ジャズが「敵性音楽」とされる中でシヅ子はーー(写真提供:Photo AC)
NHK朝の連続テレビ小説『ブギウギ』。その主人公のモデルである昭和の大スター・笠置シヅ子について、「歌が大好きな風呂屋の少女は、やがて<ブギの女王>として一世を風靡していく」と語るのは、娯楽映画研究家でオトナの歌謡曲プロデューサーの佐藤利明さん。佐藤さんいわく「1940年当時、戦時体制はますます強化され、日に日にジャズは敵性音楽であるという風潮が高まっていた」そうで――。

「ジャズはけしからん」

1940(昭和15)年、内務省が芸能人の外国名やふざけた芸名禁止を通達。ディック・ミネは三根耕一となり、俳優の藤原釜足は藤原鶏太に改名した。

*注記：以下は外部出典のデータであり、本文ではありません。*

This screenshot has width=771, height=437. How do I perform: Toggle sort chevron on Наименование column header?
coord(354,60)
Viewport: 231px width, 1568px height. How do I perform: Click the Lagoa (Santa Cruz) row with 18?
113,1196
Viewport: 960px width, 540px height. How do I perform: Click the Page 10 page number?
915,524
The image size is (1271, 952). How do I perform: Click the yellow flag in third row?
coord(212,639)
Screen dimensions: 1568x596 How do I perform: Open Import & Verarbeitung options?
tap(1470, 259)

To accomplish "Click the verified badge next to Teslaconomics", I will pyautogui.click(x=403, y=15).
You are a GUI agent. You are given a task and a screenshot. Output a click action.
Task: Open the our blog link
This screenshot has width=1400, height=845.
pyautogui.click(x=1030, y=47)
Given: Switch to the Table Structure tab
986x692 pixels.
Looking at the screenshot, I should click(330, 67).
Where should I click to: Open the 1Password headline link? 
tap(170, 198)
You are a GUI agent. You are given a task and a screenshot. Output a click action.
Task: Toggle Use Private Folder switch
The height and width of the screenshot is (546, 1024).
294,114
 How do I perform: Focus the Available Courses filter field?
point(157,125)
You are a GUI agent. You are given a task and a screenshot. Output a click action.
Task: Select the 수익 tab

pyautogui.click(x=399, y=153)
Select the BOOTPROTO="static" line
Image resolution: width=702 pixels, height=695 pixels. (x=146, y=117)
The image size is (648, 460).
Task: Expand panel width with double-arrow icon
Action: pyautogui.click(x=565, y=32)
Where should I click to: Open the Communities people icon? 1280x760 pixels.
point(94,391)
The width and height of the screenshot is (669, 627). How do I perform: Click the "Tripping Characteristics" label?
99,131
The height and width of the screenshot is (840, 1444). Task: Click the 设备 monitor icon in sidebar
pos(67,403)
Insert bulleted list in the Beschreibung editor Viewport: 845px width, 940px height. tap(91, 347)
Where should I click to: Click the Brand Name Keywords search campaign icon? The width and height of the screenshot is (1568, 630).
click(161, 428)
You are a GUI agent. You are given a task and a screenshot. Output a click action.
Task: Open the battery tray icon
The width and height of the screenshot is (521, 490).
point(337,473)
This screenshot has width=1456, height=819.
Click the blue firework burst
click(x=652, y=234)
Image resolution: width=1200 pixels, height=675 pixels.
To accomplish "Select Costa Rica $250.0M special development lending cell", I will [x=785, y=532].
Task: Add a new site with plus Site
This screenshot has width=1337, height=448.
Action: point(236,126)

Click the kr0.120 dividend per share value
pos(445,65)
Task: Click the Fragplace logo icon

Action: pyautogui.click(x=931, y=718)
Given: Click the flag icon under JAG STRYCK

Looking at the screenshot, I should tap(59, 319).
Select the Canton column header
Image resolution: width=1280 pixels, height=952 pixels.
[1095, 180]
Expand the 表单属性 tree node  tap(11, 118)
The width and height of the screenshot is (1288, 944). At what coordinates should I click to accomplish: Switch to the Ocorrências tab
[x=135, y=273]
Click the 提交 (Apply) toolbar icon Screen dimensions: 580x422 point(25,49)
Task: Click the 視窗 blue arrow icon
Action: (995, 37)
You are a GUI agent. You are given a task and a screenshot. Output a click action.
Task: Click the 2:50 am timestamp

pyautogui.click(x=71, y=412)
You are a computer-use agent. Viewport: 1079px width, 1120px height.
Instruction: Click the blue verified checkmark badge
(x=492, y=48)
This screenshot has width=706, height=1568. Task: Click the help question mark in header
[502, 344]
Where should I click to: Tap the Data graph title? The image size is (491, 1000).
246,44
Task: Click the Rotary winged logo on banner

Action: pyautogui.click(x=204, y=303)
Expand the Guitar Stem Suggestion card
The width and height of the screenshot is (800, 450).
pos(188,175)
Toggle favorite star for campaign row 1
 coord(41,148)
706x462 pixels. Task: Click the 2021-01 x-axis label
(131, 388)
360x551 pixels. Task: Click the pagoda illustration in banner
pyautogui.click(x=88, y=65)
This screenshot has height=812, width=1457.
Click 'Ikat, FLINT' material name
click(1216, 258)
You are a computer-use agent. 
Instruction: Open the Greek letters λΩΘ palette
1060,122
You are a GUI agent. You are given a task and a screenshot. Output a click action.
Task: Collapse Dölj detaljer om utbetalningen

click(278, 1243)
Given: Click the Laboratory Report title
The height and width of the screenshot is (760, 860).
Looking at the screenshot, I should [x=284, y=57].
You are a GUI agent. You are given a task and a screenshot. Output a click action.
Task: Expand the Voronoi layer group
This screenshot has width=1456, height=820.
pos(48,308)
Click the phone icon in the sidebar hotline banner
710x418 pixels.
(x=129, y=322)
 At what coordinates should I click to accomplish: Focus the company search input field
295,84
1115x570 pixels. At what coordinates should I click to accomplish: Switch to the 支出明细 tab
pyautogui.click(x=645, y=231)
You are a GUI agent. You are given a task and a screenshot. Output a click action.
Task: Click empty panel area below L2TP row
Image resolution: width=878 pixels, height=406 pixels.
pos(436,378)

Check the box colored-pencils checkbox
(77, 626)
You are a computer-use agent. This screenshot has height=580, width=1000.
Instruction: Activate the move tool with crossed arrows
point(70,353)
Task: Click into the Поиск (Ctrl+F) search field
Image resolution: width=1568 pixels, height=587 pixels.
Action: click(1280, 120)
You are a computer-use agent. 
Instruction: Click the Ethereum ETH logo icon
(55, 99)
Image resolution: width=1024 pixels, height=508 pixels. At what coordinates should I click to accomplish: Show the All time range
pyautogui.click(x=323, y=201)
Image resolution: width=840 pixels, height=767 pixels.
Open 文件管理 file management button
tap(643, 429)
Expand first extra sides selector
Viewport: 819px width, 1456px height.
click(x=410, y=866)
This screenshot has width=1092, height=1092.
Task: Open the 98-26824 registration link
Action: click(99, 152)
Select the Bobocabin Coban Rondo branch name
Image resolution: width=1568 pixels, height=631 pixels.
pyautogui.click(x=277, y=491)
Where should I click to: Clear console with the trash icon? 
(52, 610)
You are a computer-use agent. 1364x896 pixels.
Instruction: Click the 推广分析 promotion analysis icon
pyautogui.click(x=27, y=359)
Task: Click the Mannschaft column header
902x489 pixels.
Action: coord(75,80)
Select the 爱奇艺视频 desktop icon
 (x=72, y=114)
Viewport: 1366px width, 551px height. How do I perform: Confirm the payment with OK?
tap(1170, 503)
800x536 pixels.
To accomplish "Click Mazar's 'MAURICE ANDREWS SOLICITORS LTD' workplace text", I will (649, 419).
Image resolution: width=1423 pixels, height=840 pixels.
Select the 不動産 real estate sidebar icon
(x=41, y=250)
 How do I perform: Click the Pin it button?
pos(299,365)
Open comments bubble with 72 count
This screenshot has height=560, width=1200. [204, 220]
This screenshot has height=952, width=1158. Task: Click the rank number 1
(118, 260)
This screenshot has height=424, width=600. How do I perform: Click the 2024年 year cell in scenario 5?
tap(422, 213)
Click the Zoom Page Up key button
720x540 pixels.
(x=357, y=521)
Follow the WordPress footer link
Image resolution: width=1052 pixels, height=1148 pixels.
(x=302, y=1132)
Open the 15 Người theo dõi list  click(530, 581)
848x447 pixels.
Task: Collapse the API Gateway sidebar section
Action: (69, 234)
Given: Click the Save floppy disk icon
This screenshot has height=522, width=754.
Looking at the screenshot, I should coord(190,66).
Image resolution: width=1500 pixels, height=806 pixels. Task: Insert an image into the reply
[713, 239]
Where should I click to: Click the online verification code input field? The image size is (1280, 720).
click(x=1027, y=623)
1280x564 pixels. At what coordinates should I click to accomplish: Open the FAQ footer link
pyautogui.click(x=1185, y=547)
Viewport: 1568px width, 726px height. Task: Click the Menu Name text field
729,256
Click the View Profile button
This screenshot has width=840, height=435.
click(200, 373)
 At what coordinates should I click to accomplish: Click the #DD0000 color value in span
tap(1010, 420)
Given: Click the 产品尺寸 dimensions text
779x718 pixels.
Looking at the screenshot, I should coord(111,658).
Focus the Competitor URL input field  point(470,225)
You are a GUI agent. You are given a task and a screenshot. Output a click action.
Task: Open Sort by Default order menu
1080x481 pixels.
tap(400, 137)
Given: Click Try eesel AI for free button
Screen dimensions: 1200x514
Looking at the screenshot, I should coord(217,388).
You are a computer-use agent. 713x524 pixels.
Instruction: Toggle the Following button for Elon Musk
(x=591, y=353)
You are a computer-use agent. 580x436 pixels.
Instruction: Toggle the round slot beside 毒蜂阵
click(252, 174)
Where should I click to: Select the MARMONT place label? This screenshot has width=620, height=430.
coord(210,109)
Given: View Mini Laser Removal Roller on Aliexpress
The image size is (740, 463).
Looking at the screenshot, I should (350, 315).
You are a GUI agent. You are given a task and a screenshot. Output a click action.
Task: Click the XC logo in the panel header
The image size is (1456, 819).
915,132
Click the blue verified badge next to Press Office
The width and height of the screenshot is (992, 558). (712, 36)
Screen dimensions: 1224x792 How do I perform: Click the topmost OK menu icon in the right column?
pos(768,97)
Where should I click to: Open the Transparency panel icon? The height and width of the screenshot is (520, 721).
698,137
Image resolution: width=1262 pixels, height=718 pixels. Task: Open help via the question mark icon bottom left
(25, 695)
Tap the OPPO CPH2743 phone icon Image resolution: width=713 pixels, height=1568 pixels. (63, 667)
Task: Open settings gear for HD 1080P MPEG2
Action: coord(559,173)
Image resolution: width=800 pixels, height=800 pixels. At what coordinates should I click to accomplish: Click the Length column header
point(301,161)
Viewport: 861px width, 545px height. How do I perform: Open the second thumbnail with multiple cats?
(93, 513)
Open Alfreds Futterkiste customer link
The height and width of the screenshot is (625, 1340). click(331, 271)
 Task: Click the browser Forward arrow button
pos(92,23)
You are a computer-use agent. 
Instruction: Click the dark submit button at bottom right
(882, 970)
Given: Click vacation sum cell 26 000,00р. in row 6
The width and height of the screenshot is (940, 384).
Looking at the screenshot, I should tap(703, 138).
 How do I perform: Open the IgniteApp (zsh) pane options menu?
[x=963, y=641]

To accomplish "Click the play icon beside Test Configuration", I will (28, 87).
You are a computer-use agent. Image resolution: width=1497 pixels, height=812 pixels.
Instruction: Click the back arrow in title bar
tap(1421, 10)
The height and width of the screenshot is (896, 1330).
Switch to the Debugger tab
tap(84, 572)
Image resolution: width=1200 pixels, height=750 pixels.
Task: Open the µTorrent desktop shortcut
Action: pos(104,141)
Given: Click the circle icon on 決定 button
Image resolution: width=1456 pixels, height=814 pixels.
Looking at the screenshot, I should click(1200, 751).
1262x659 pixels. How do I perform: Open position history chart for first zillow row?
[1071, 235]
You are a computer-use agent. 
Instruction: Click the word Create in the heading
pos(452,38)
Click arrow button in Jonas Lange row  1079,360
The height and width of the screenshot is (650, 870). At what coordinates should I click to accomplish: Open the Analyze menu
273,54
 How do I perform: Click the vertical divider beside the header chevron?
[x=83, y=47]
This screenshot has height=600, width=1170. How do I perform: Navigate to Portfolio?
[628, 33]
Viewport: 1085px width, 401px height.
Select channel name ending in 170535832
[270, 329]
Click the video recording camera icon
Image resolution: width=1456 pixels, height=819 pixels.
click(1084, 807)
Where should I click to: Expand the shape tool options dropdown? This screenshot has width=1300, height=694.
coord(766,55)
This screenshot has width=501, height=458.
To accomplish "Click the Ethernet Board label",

同時に敵性音楽への締め付けが厳しくなってきた。笠置も「ジャズはけしからん」という理由で、警視庁から呼び出された。

戦意昂揚しなければならない時局にふさわしくないと、ステージではマイクの前で「三尺四方はみ出してはならない」と指導を受けたのである。

12月、第二次近衛内閣は、総力戦体制を整えるため「挙国世論の形成」を図る目的で「内閣情報部」を「内閣情報局」に昇格させたのである。ここからさらにジャズや洋楽への検閲指導が厳しくなってきた。

全ての実演、公演の演奏曲目までを事前に提出、チェックを受けねばならなくなった。特にアメリカのジャズ・ソングには難色を示し、ドイツ・イタリアの枢軸国や日本の楽曲を7割以上使用することが指導された。